** Prompt 1 **
Recast every line of the rows in Block 1 below as a Markdown table with the columns n and Line, where n is the row number. Leave out blank lines.

** Reading passage **
------------------------------
There are several kinds of such systems, however, in this subsection I will look at only at data-driven decision support systems (from now on referred to solely as decision support systems). The role of these systems is to access and manipulate data. They usually work with a data warehouse, use an online analytical processing system (OLAP), and employ data mining techniques. The goal is to enhance decision-making and solve problems by working with the manager rather than replacing him.
A decision support system can be a valuable tool. However, in order to be able to provide the information that each expert would find relevant, the user must be involved in the development and the post audit evaluation of the decision support system (Liebowitz 1999). This involvement must span not just the content issues, but also the presentation and the organization of the information. This is necessary to ensure that the system fulfills the three criteria that determine its success, namely compatibility, understandability, and effectiveness (Rouse in Liebowitz 1999).
------------------------------
** Supplied entries **

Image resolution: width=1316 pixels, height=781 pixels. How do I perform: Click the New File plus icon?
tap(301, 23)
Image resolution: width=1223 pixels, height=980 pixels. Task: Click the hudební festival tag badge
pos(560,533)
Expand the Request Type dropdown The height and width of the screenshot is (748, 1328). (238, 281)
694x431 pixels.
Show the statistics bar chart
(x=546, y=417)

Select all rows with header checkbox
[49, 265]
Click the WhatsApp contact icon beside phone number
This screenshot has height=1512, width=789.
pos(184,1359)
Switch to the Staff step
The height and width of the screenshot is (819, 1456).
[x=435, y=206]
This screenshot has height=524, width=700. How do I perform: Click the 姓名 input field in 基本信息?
------------------------------
** Prompt 2 **
Rewrite the passage on decision support systems, starting with "A decision support" and going on through "in Liebowitz 1999).", and replace "user" with "end user".

** Task answer 1 **
| n | Line |
|---|---|
| 1 | Image resolution: width=1316 pixels, height=781 pixels. How do I perform: Click the New File plus icon? |
| 2 | tap(301, 23) |
| 3 | Image resolution: width=1223 pixels, height=980 pixels. Task: Click the hudební festival tag badge |
| 4 | pos(560,533) |
| 5 | Expand the Request Type dropdown The height and width of the screenshot is (748, 1328). (238, 281) |
| 6 | 694x431 pixels. |
| 7 | Show the statistics bar chart |
| 8 | (x=546, y=417) |
| 9 | Select all rows with header checkbox |
| 10 | [49, 265] |
| 11 | Click the WhatsApp contact icon beside phone number |
| 12 | This screenshot has height=1512, width=789. |
| 13 | pos(184,1359) |
| 14 | Switch to the Staff step |
| 15 | The height and width of the screenshot is (819, 1456). |
| 16 | [x=435, y=206] |
| 17 | This screenshot has height=524, width=700. How do I perform: Click the 姓名 input field in 基本信息? |

** Task answer 2 **
A decision support system can be a valuable tool. However, in order to be able to provide the information that each expert would find relevant, the end user must be involved in the development and the post audit evaluation of the decision support system (Liebowitz 1999). This involvement must span not just the content issues, but also the presentation and the organization of the information. This is necessary to ensure that the system fulfills the three criteria that determine its success, namely compatibility, understandability, and effectiveness (Rouse in Liebowitz 1999).